The challenge is that, as our opening quote suggests, it is virtually impossible for a firm to prove that it has not been hacked. Consequently, if financial professionals come to view the quality of CRC information about consumers with suspicion, the burden of reversing that perception will be a heavy one. If we are fortunate, the intermediaries that pay the CRCs for access to credit data will quickly be able to tell who is ensuring their data are secure and high quality, and who is not. That is, the users will be able to determine which, if any, of the CRC firms have invested in the equipment, software and personnel necessary for their current business model to survive.
Over time, legislators and regulators will need to take a much closer look at the CRC industry. Will the market discipline from their customers—the suppliers of household credit—be sufficient to improve the performance of the CRC oligopoly? Might there instead be a race to the bottom, where incumbent firms cut investment in data reliability and protection in order to provide their services at lower cost (a concern that also arises with competing derivatives and securities clearinghouses)? Or, as DTCC’s White Paper suggests, will new technology (such as the availability of cloud computing) help the CRCs improve data reliability without driving up costs?
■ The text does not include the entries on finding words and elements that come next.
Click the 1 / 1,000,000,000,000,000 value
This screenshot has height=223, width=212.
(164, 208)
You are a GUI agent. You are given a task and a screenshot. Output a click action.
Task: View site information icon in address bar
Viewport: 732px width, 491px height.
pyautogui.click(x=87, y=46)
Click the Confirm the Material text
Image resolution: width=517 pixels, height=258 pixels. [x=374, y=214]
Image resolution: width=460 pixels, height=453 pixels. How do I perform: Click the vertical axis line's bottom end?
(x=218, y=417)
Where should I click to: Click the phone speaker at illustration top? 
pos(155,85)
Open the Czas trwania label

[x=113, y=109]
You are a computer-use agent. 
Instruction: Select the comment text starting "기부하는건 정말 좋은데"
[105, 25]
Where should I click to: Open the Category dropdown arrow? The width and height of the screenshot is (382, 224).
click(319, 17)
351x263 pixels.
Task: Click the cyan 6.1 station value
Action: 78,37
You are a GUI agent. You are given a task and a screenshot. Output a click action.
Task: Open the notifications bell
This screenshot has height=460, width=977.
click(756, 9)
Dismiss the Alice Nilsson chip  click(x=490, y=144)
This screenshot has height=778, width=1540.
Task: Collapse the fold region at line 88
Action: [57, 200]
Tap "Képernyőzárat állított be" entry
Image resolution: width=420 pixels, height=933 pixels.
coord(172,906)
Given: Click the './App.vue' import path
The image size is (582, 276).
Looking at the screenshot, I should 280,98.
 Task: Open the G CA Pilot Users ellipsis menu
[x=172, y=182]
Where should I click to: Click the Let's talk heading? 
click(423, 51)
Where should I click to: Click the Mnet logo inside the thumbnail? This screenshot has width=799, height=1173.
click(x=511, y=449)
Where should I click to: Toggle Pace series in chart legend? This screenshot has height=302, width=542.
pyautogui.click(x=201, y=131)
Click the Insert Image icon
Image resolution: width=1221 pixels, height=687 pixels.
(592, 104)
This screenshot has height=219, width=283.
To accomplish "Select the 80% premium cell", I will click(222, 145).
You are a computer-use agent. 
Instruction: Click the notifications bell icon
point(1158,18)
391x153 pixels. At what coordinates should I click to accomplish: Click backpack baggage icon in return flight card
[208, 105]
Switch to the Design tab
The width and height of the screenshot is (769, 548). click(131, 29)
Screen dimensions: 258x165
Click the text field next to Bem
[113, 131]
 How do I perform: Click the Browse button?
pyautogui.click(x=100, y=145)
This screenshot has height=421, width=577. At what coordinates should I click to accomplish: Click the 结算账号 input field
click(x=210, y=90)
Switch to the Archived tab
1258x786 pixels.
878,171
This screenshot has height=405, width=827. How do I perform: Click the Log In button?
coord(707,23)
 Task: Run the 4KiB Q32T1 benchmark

Some observers already are calling for a shift to a regulated public utility model (see here and here). We are sympathetic: while CRCs are not clearing and settlement firms, at least superficially they have other features of FMUs (including limited competition and substitutability). Ultimately, whether the public utility approach is desirable will depend at least in part on how effective oligopolistic competition can be in preventing further Equifax-like disasters. Clearly, the evidence to date is not hopeful.